January 5, 2023 1.30 pm This story is over 15 months old

Near 60km water pipeline “vital” for future supply, say councillors

Pipe will stretch from Elsham to Waddington

Councillors in West Lindsey have said plans for 57km pipeline across Lincolnshire will be “vitally important” for meeting future water shortages.

Anglian Water’s proposed 57km pipe would move water from North Lincolnshire to the southern part of the county where rainfall is more scarce.

It will stretch from Elsham in the north to Waddington near Lincoln in the south.

Planning applications have been submitted to the four local authorities it would cross – City of Lincoln, West Lindsey, North Kesteven and North Lincolnshire.

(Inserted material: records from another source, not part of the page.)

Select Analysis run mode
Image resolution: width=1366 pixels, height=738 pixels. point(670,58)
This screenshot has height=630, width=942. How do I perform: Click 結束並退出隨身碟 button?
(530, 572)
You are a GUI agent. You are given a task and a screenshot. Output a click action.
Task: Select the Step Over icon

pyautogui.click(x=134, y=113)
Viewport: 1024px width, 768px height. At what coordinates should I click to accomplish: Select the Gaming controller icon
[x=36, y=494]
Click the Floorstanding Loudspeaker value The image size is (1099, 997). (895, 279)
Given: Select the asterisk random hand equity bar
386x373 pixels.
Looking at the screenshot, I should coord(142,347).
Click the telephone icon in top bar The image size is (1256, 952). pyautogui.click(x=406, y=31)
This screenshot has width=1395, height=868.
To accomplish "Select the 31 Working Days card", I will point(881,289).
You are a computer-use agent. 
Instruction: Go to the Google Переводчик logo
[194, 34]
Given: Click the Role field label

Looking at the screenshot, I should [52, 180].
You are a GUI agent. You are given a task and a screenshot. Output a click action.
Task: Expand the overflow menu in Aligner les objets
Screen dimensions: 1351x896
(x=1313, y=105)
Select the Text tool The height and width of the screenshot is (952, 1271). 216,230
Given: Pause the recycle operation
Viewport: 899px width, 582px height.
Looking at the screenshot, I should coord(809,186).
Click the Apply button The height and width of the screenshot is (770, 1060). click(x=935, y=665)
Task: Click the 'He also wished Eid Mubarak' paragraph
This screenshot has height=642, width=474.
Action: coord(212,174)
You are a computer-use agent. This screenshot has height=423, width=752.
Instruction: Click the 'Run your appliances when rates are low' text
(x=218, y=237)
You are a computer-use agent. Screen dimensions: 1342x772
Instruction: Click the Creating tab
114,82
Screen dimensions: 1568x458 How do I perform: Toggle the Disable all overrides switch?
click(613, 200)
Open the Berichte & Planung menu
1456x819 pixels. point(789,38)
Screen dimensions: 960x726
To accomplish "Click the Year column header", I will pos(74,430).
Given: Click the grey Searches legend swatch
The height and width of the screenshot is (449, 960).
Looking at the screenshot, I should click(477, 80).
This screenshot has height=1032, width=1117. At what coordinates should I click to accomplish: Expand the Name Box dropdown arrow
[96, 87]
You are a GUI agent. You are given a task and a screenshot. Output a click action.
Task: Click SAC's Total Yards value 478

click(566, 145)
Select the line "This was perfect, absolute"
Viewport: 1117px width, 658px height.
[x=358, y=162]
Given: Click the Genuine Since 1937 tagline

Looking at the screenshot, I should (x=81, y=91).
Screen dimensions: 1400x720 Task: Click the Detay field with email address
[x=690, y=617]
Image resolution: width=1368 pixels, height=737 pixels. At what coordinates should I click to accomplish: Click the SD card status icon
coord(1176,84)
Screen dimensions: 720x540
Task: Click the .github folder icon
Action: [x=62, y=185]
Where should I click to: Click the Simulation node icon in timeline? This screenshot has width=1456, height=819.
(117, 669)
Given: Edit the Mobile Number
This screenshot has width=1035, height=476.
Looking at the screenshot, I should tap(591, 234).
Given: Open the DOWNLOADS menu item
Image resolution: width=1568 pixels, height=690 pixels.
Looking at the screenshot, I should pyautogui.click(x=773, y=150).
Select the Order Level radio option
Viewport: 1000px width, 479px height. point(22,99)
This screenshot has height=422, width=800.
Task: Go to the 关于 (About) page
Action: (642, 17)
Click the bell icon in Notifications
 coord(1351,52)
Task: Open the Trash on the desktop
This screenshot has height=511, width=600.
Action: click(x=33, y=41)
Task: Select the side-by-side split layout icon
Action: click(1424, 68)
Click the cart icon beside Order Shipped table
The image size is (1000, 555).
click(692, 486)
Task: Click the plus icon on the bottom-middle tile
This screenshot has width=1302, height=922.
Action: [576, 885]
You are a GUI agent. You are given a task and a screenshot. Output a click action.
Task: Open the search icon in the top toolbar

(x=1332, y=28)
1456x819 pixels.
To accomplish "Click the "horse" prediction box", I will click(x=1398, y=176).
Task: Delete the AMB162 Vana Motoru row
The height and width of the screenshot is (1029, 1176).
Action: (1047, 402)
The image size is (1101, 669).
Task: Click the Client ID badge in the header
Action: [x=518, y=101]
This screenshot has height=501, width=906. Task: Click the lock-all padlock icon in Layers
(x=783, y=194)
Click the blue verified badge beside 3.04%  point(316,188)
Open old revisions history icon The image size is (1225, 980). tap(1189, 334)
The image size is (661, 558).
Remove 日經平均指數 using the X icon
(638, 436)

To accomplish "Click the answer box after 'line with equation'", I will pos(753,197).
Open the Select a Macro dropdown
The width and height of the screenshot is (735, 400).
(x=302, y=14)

At a meeting on Wednesday, West Lindsey’s planning committee voted unanimously to approve the proposals at outline stage, with details to come back at a later date.

Chairman Councillor Ian Fleetwood noted a “very dry” summer in the UK last year.

“The  objective for this pipeline is to move water over a long a long distance and water is a very precious commodity,” he said.

The Elsham to Lincoln pipeline is a critical part of Anglian Water’s upgrades | Photo: Anglian Water

Councillor David Dobbie said he was “well aware” of Lincoln’s growing water requirement alone.

“It’s part of our responsibility of one of the neighbouring district councils to support that growth with appropriate infrastructure. If it means coming through our bit of land, we need to go and do that,” he said.

Councillor Roger Patterson said it was “vital infrastructure” for the future of the county.

Anglian Water has said previously that the pipeline’s importance “cannot be understated” and is “critical in helping us secure water supplies across our region for many years to come.”

The pipeline will be buried below ground, and will be capable of carrying 55 million litres of water per day.

The proposal includes a 3km spur at Bracebridge Heath and a 1.5km spur at Welton.

Anglian Water said that the east of England in particular faces a huge challenge, with a potential shortfall of 30 million litres a day by 2025.